The door opened before we started up the brick steps. Logan Peele stood looking at
us. His red hair was short, and he had a closely trimmed carrot-colored Fu Manchu.
His eyes were icy blue, emotionless, as flat as a central Georgia blacktop.

“Morning, Mr. Peele,” Meltzer said, in the same cocky tone he’d used with Lewis Freeman.
“How about inviting us in while my deputies look around?” He opened the warrant and
held it up. Peele didn’t take it.

“Do I have a choice?” he asked. No concern in his voice. He was a transplant from
Pennsylvania, a Georgia State grad. He’d been married right out of college to a southern
girl. They’d made their home here. He pointed to the rubber scraper doormat. “Wipe
your feet, please.” He turned his back and walked inside, left the door standing open.
He was wearing faded jeans and sandals, a tight short-sleeved red cotton pullover
that showed off the width of his shoulders and the
taper at his waist. Logan Peele was clearly as meticulous about caring for his body
as he was his property. We followed a long hallway with gleaming hardwood floors and
narrow woven runners. I saw smoke and carbon monoxide detectors near the ceiling and
a security camera with a blinking motion light disguised to look like a smoke alarm.
Classical music was coming from speakers wired into the walls. He led us into his
living room. I glanced at the bookcase, at the furniture, modern and pricey, carefully
chosen. I looked at the end tables and lamp bases. Not a speck of dust. The bookcase
was lined with hardcovers—biographies, memoirs, books about how successful people
get that way.

“How about we go to the kitchen where we’ll be out of the way for a while? Coffee
smells fresh,” the sheriff said. “Why don’t you make us a cup?”

Peele’s fair skin pinkened at the sheriff’s suggestion. His jawbone reacted for a
split second. Logan Peele didn’t like being told what to do and he didn’t like us
taking over his home. He’d given up any expectation of privacy when he’d agreed to
the terms of his parole. It would be difficult for a private man, a man who controlled
his environment like Peele did, to live with that. It wasn’t sympathy I felt for him.
It was simply understanding. He deserved much worse.

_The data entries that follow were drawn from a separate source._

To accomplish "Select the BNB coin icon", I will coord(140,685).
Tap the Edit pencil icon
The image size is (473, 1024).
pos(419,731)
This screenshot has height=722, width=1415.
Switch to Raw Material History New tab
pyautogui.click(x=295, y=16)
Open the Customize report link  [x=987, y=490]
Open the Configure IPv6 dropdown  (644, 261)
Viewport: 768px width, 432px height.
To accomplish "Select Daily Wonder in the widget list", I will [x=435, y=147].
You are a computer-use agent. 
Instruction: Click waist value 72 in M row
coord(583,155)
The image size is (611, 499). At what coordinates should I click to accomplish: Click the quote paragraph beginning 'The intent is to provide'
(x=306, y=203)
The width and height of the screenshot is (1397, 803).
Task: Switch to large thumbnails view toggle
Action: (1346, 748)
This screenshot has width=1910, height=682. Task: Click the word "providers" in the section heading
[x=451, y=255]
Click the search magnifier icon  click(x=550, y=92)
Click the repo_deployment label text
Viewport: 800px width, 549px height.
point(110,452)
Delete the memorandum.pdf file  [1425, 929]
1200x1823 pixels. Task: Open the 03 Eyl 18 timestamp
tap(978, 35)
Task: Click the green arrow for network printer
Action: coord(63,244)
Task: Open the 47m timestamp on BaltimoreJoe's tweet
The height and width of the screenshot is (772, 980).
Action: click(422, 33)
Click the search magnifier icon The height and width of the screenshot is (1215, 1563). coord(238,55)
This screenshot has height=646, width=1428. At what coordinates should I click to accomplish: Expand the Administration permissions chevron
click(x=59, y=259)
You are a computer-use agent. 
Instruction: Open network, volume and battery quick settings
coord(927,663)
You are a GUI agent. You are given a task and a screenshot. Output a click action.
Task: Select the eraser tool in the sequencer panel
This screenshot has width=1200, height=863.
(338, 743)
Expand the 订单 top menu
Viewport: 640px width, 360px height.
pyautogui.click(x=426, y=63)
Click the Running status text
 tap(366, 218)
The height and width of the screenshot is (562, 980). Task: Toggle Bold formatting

We followed him to a kitchen with slate floors and a white marble island with four
stools, two on each side, high cream-colored leather backs. There wasn’t an orange
or an apple or a loaf of bread or a crumb anywhere. Everything was put away. It might
as well have been a model home on a realtor’s tour. Peele took a glass carafe with
milk from the fridge. The cabinets had clear fronts, and the matching onyx mugs and
plates were ordered by size. He removed three cups from the cabinet, opened a drawer
with a pullout Keurig rack, and took out three K-Cups marked
FRENCH ROAST
. The sheriff gave me a look that let me know he was enjoying this. We waited in silence
while Peele filled our mugs one at a time and set them on the island next to the milk
bottle and a bowl of sugar. He placed two spoons on top of a cloth napkin. The sheriff
and I were on one side of the island. Peele was on the other with his back to the
brushed-steel appliances and sink.

“Want to tell me what this is about?” Peele asked. He sounded bored. He took a sip
from his mug, then set it down. I tried my coffee. It was the first decent cup I’d
had since arriving in this creepy little town.

“You have a nice place, Logan,” Meltzer said breezily, ignoring his question. “You
renovated about six months ago, didn’t you? Looks good. Work must be going well. You’re
an IT guy, right? You write software or something?” The sheriff dipped a spoon in
the sugar. Some of it spilled on the countertop on the way to his cup. Peele’s eyes
tracked the spoon, watched the granules land.